Zum Hintergrund der Studie: Wohnen (Housing) verbrauche in Großbritannien mit 502 Terrawattstunden ein Viertel der Energie (Total: 1.724 Terrawattstunden) und damit mehr als die Bereiche Straßentransport (459 Terrawattstunden) und Industrie (293 Terrawattstunden). Ein Großteil der britischen Wohngebäude stamme aus Zeiten, in denen man den Energieverbrauch noch nicht mit dem Klimawandel verband. Zudem verstand man in den Baujahren unter thermischer Behaglichkeit etwas anderes als heute.
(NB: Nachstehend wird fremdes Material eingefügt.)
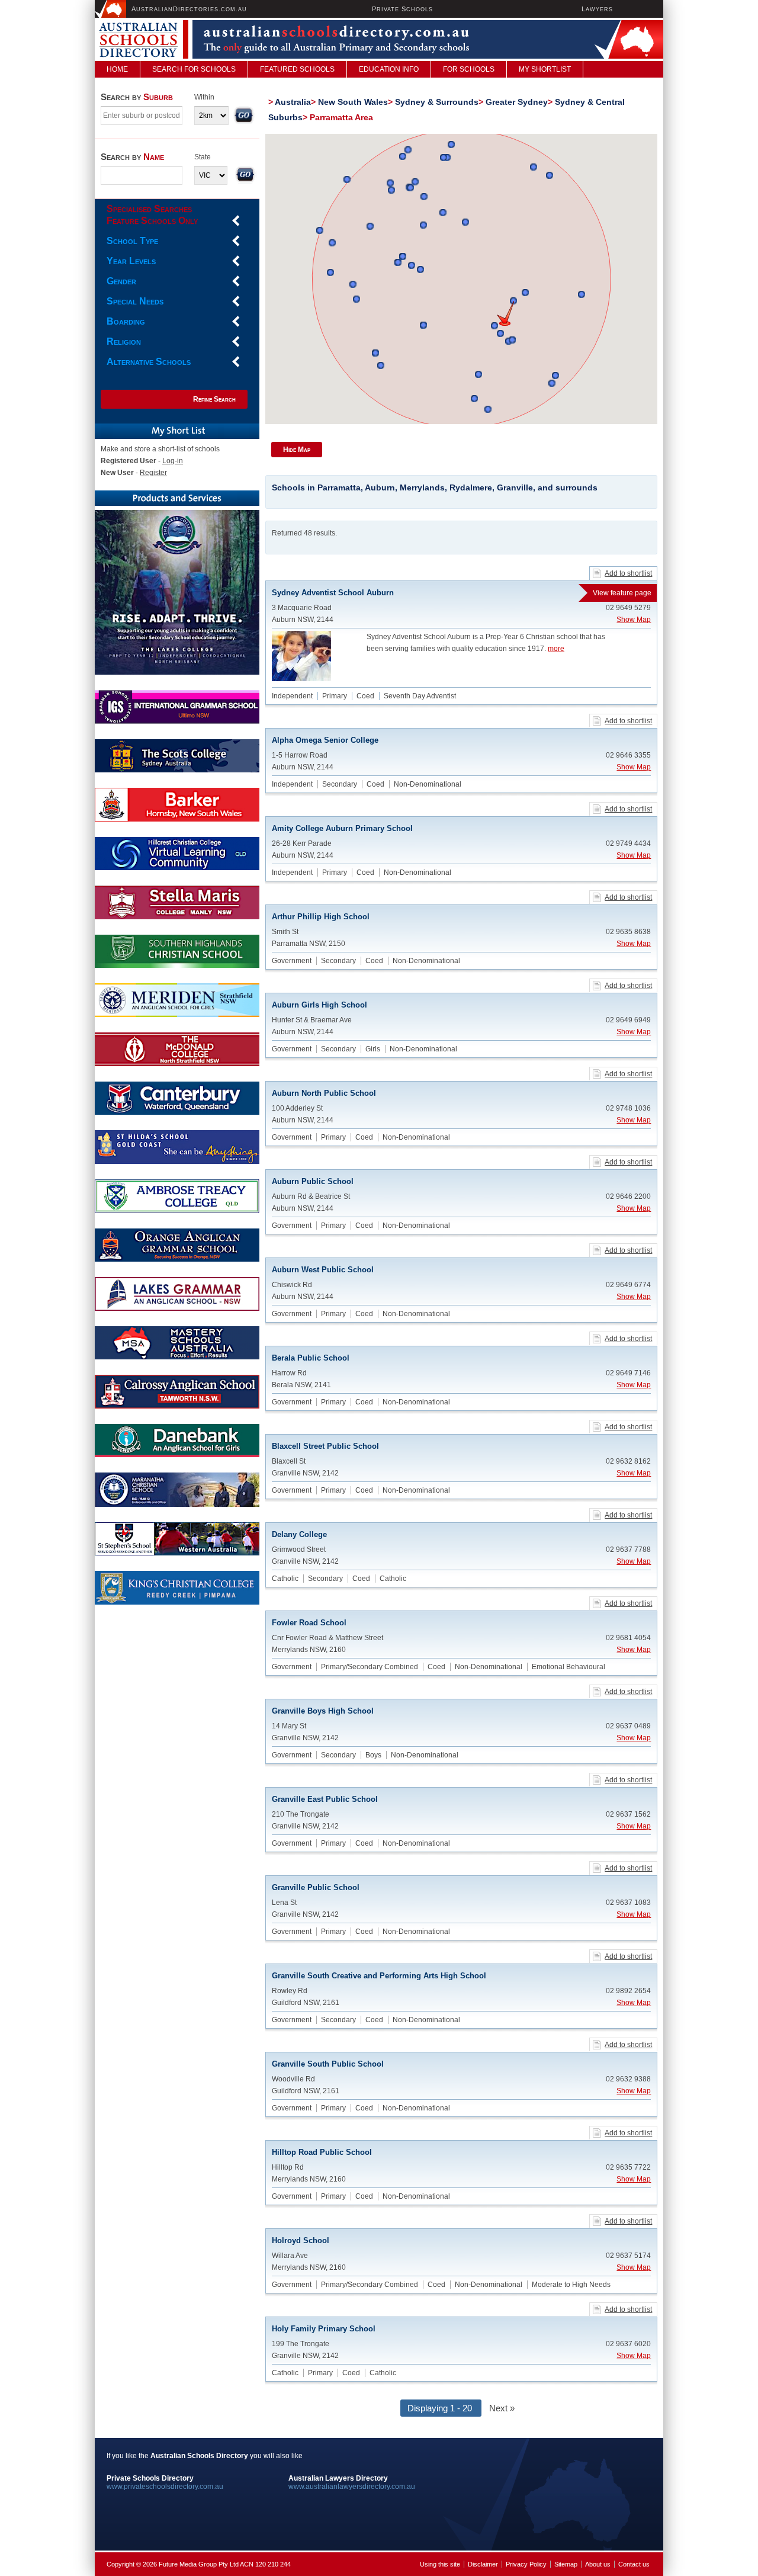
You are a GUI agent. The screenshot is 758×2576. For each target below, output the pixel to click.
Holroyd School (300, 2240)
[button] (505, 313)
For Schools (468, 69)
So wohnten die meisten Familien 1970 winters in ihren Wohnungen bei um die 12 Grad Celsius, aus heutigem Temperaturempfinden eine unbehagliche Wohnkälte. Die Fenster seien von innen womöglich vereist gewesen – und man nahm es hin, dass man im Winter auch drinnen dicke Sachen trug. Nur wenige Wohnungen hätten zentrale Heizsysteme, die meisten Familien heizten mit Kohle. Heute sei das ganz anders: Die meisten Haushalte hätten demnach Zentralheizungen, beheizt mit Gas – aber auch Geräte wie Kühl- und Eisschränke, Waschmaschinen, Geschirrspüler, Trockner, Computer und Spielekonsolen.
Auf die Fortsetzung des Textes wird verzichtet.